Selected passage -
****************

While our GDPR analysis recognizes six anti-patterns, this list is not comprehensive. There are many other unsavory practices that would not stand the regulator scrutiny. For example, the design and operation of consent-free behavioral tracking (Lomas, 2019). Our goal here is to highlight how some of the design principles, architectural components, and operational practices of the modern cloud-scale systems conflict with the rights and responsibilities laid out in GDPR. We present six such anti-patterns below, and summarize them in Table-1.

3.1. Storing Data Without a Clear Timeline for Deletion

Computing systems have always relied on insights derived from data. However, this dependence is reaching new heights, especially in this decade, with widespread adoption of machine learning and big data analytics in system design. Data has been compared to oil, electricity, gold, and even bacon 

(Alexander, 2016). Naturally, technology companies evolved to not only collect user data aggressively but also to preserve them forever. However, GDPR mandates that no data lives without a clear timeline for deletion.

Article 17: Right to be forgotten. “(1) The data subject shall have the right to obtain from the controller the erasure of personal data without undue delay […]”

Article 13: Information to be provided where personal data are collected from the data subject. “(2)(a) […] the controller shall provide the period for which the personal data will be stored, or the criteria used to determine that period;”

Article 5(1)(e): Storage limitation. “[…] kept for no longer than is necessary for the purposes for which the personal data are processed […]”

GDPR grants users an unconditional right, via article 17, to request their personal data be removed from everywhere in the system within a reasonable time. In conjunction with this, articles 5 and 13 lay out additional responsibilities for the data controller: (i) at the point of collection, users should be informed the time period for which their personal data would be stored, and (ii) if the personal data is no longer necessary for the purpose for which it was collected, then it should be deleted. These simply mean that all personal data should have a time-to-live (TTL) that users are aware of, and that controllers honor. However, this restriction does not apply to archiving in the public interest, or for scientific or historical research purposes.

Deletion in the real-world. While conceptually clear, a timely and guaranteed removal of data is challenging in practice. For example, Google cloud describes the deletion of customer data as an iterative process (12) that could take up to 180 days to fully complete. This is because, for performance, reliability, and scalability reasons, parts of data gets replicated in various storage subsystems like memory, cache, disks, tapes, and network storage; multiple copies of data is saved in redundant backups and geographically distributed datacenters. Such practices not only delay the timeliness of deletions but also make it harder to guarantee it.

3.2. Reusing Data Indiscriminately

While designing software systems, a purpose is typically associated with programs and models, whereas data is viewed as a helper resource that serves these high-level entities in accomplishing their goals. This portrayal of data as an inert entity allows it to be used freely and fungibly across various systems. For example, this has enabled organizations like Google and Amazon to collect user data once, and use it to personalize their experiences across several services. However, GDPR regulations prohibit this practice.

****************

Given entries -

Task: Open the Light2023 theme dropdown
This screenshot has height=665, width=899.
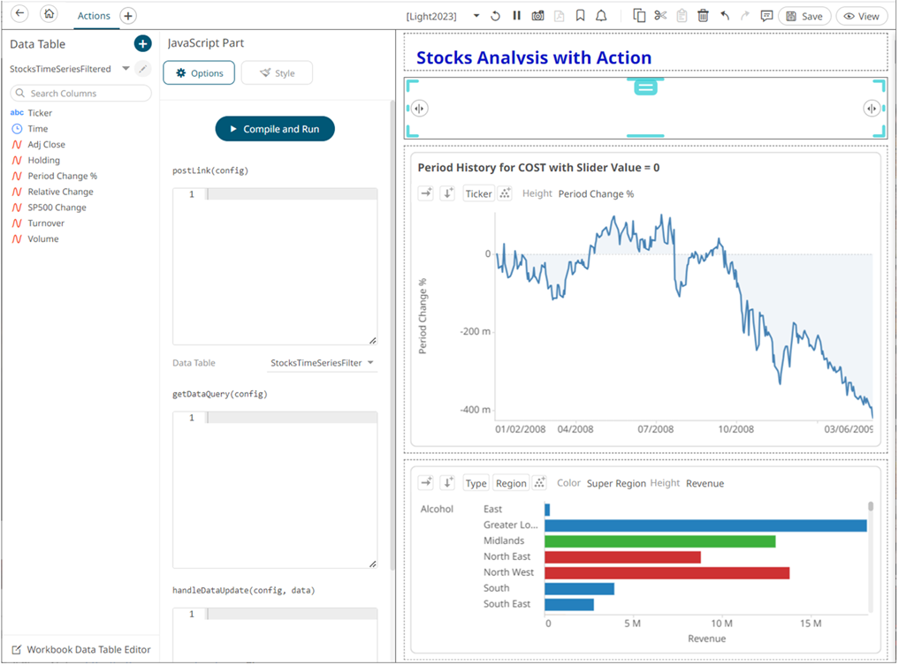Action: [476, 16]
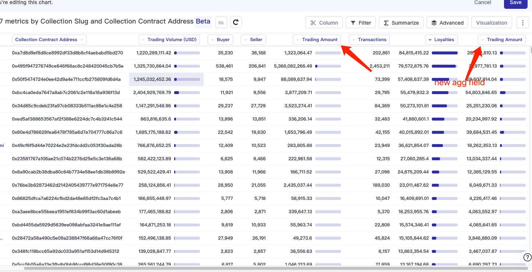Open the Column selector (scissors icon)

pyautogui.click(x=324, y=22)
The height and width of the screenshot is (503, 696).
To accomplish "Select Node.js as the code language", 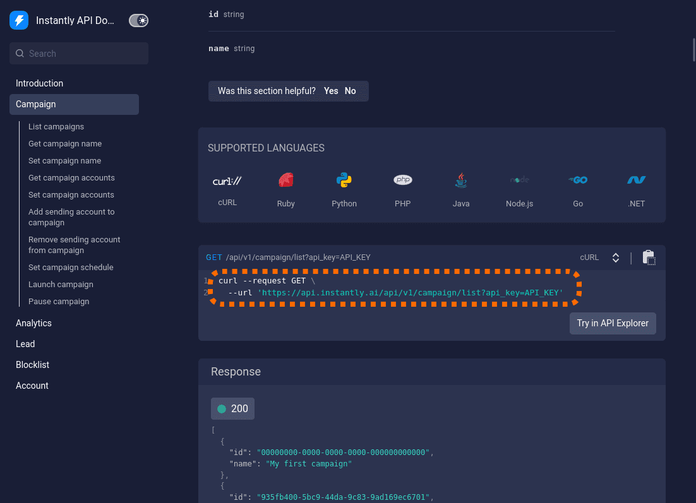I will [x=519, y=187].
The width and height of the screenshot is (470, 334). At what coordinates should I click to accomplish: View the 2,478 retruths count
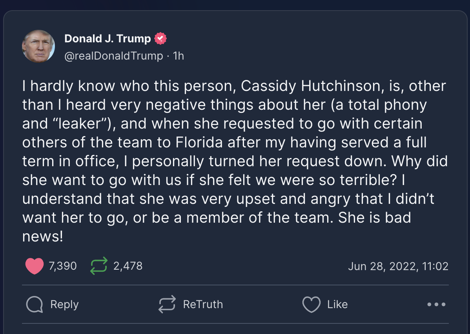pos(128,266)
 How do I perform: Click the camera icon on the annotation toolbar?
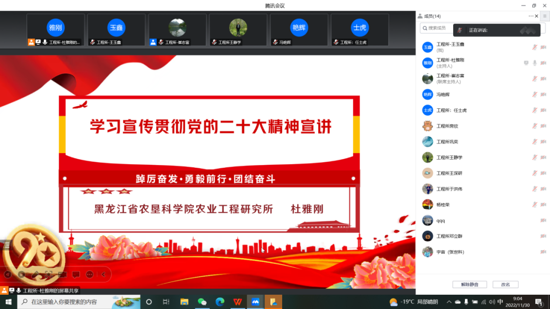[x=48, y=274]
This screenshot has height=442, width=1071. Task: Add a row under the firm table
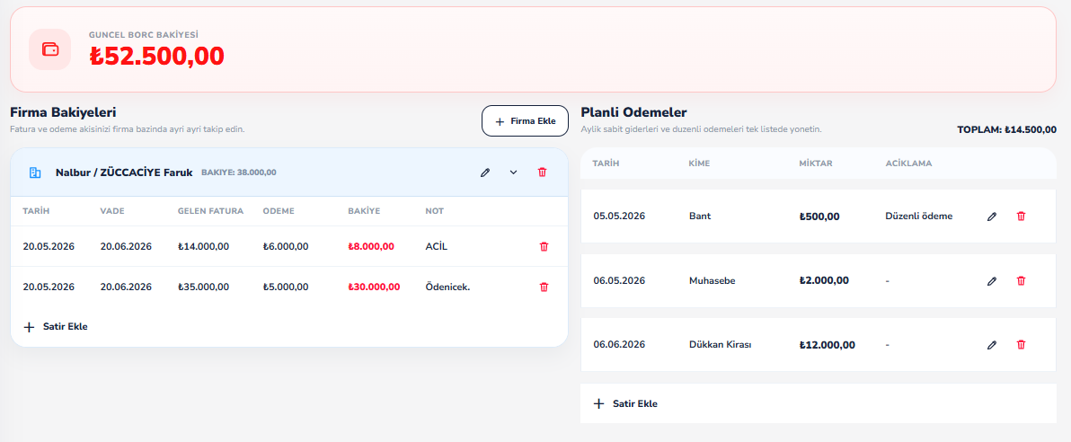pos(56,326)
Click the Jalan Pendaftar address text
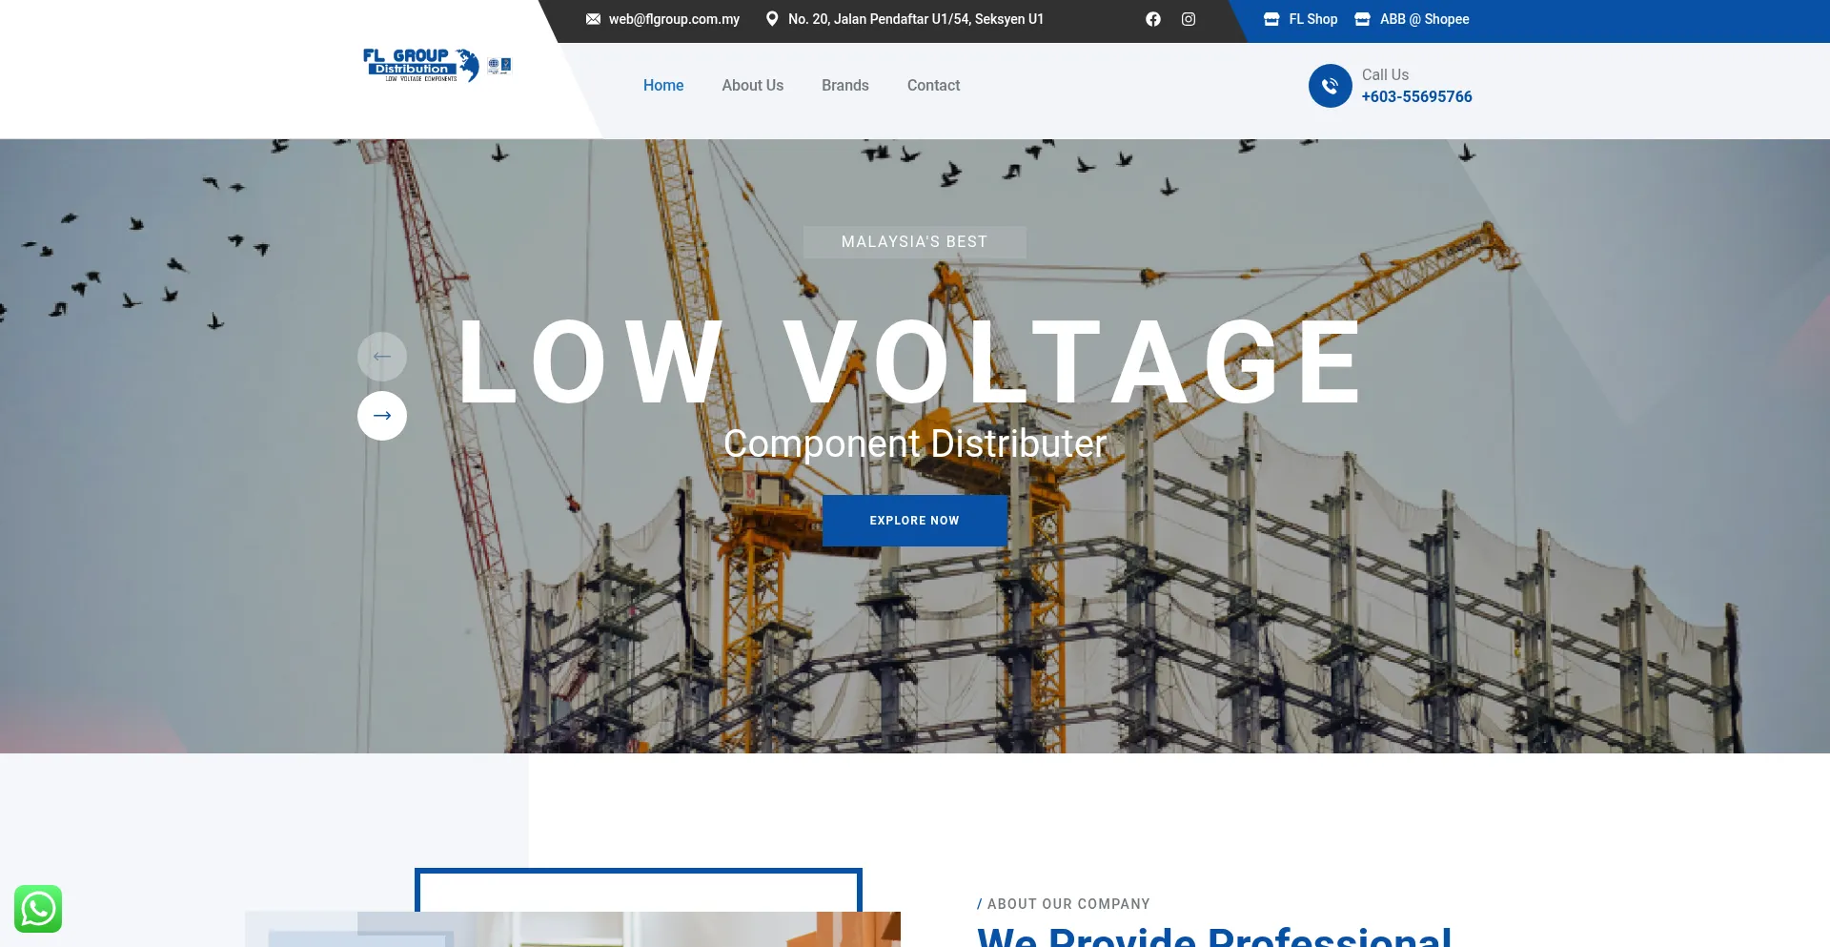 coord(916,19)
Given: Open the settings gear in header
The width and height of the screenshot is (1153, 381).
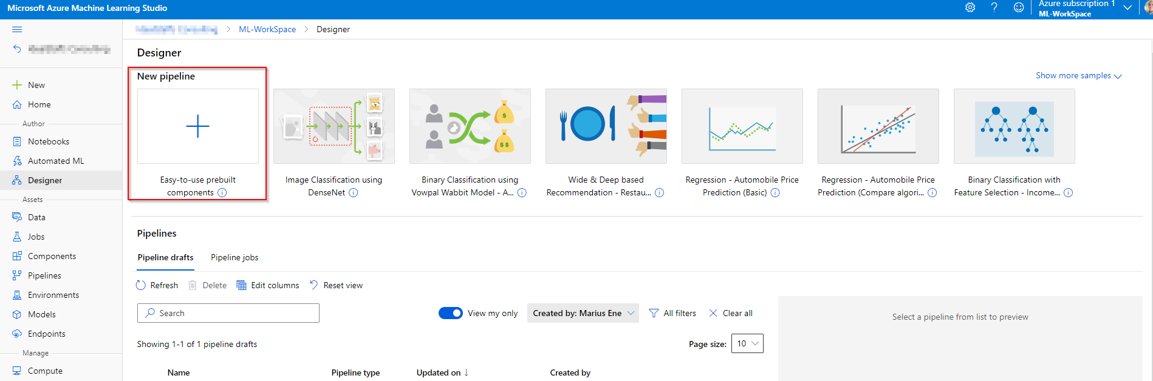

****************

Required tasks -
1 - Condense the paragraph of the GDPR passage that begins "Deletion in the real-world" into a short bulleted list that keeps its main facts.
2 - According to the GDPR passage, how long could Google cloud's deletion of customer data take to fully complete?
3 - Pick up the GDPR passage after its final sentence and keep writing it in the same style.

Answers to the exercises -
1 -
- Removing data on time and with certainty is hard in practice, even though the idea is clear.
- Google cloud describes deleting customer data as an iterative process that could take up to 180 days to finish.
- For performance, reliability and scalability, parts of the data are replicated across memory, cache, disks, tapes and network storage.
- Multiple copies are kept in redundant backups and in geographically distributed datacenters.
- These practices delay deletion and make it harder to guarantee.

2 - Up to 180 days.

3 -
Article 5(1)(b): Purpose limitation. “Personal data shall be collected for specified, explicit and legitimate purposes and not further processed in a manner that is incompatible with those purposes […]”

Article 6: Lawfulness of processing. “(1)(a) Processing shall be lawful only if […] the data subject has given consent to the processing of his or her personal data for one or more specific purposes.”

Article 21: Right to object. “(1) The data subject shall have the right to object at any time to processing of personal data concerning him or her […]”

The first two articles establish that personal data could only be collected for specific purposes and not be used for anything else. Then, article 21 grants users a right to object, at any time, to their personal data being used for any purpose including marketing, scientific research, historical archiving, or profiling. Together, these articles require each personal data item to have its own blacklisted and whitelisted purposes that could be changed over time.

Purpose in the real-world. The impact of the purpose requirement has been swift and consequential. For example, in January 2019, the French data protection commission (CNIL, 2019) fined Google €50M for not having a legal basis for their ads personalization. Specifically, the ruling said that the user consent obtained by Google was not “specific” enough, and the personal data thus obtained should not have been used across 20 services.

3.3. Walled Gardens and Black Markets

As we are in the early days of large-scale commoditization of personal data, the norms for acquiring, sharing, and reselling them are not yet well established. This has led to uncertainties for people and a tussle for control over data amongst controllers. People are concerned about vendor lock-ins, and about a lack of visibility once their data is resold or shared in the secondary markets. Organizations have responded to this by setting up walled gardens, and making secondary markets more opaque. However, GDPR dismantles such practices.

Article 20: Right to data portability. “(1) The data subject shall have the right to receive the personal data concerning him or her, which he or she has provided to a controller. (2) […] the right to have the personal data transmitted directly from one controller to another.”

Article 14: Information to be provided where personal data have not been obtained from the data subject. “(1) (c) the purposes of the processing […], (e) the recipients […], (2) (a) the period for which the personal data will be stored […], (f) from which source the personal data originate […]. (3) The controller shall provide the information at the latest within one month.”

With article 20, people have a right to request for all the personal data that a controller has collected directly from them. Not only that, they could also ask the controller to directly transmit all such personal data to a different controller. While that tackles the vendor lock-ins, article 14 regulates the behavior in secondary markets. It requires that anyone indirectly procuring personal data must inform the users, within a month, about (i) how they acquired it, (ii) how long would they be stored, (iii) what purpose would they be used for, and (iv) who they intend to share it with. The data trail set up by this regulation should bring the control and clarity back to the people.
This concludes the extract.